Schluchzend versuchte ich mich an der Oberfläche zu halten.

»Verdammt nochmal RUNE!«, schrie ich total in Panik. »Bitte!«

Cal war so schwer, dass ich immer wieder mit dem Kopf abtauchte, um mich dann wieder hochzukämpfen.

Es war alles so dunkel. Nur ein paar Lichter waren zu erkennen. Das musste der Hafen sein. Aber ich kann nicht weg. Nicht ohne Rune!
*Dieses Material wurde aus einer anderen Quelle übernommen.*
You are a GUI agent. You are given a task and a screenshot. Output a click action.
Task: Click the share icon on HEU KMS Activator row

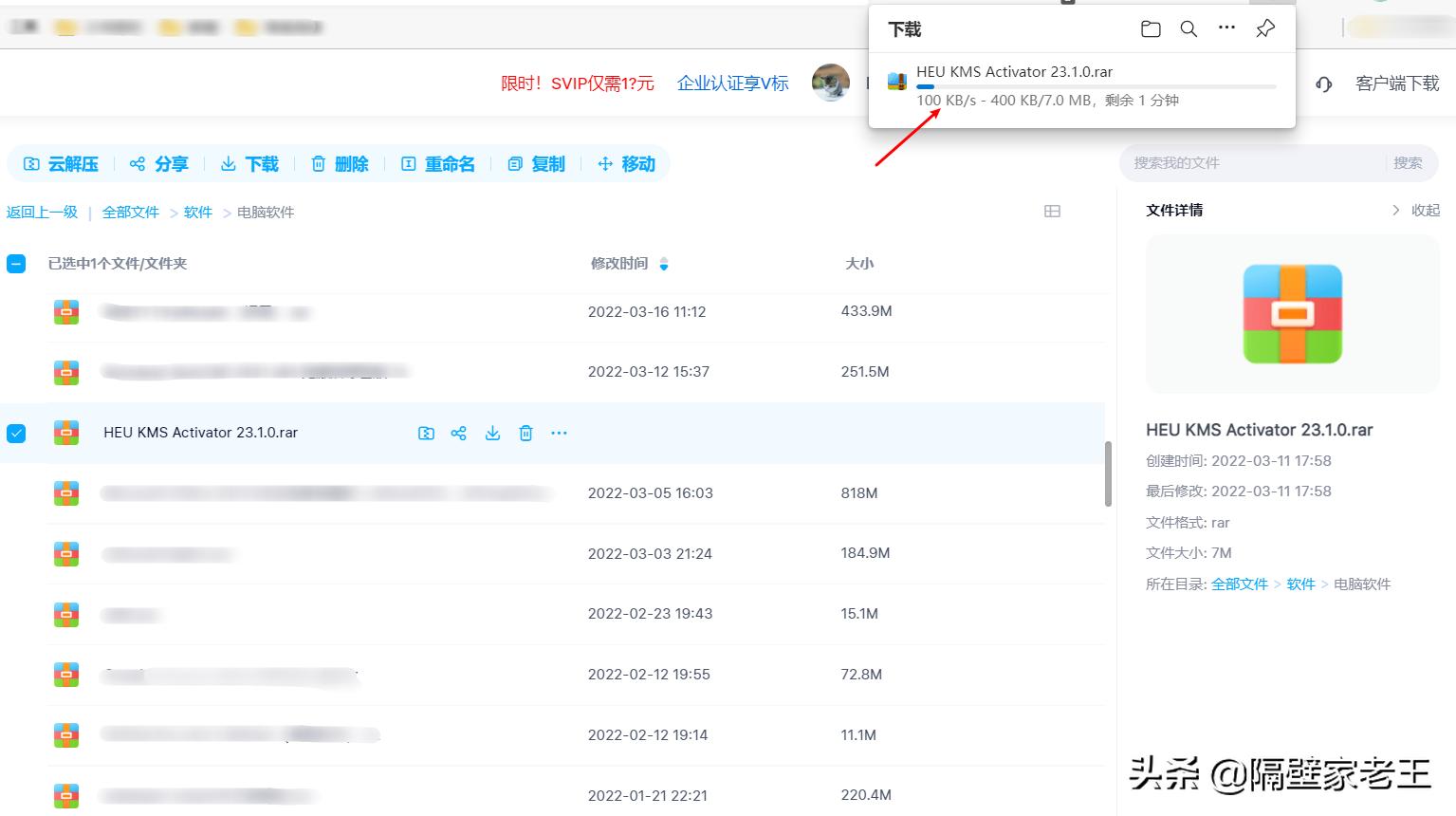[459, 433]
»RUNE!!«, weinte ich laut. »Wo bist du?!«

Es dauerte gefühlt eine Ewigkeit, als er endlich durch die Wasseroberfläche brach. Mein Verlobter drehte sich mehrfach, bevor er mich fand und schwamm umständlich zu mir. Er nahm mir Cal ab und schnaufte schwer. Dann nickte er mit dem Kinn Richtung Straße. Dort, wo wir wohl ins Meer gestürzt sein mussten, hatten wir die größten Chancen irgendwie hochzukommen. »Schwimm.«

Erleichtert sah ich ihn an.

Er lebte.

Wir lebten.

Ich nickte und versuchte zu schwimmen.

Es war so kalt und mir tat alles weh.

Ich spannte mich an, nahm meine letzte verdammte Kraft und schwamm. Ich konnte mich aber wirklich kaum noch an der Oberfläche halten und war demnach mehr als froh, als wir endlich an Land ankamen. Ich hielt mich am Gestein fest und sah zu Rune.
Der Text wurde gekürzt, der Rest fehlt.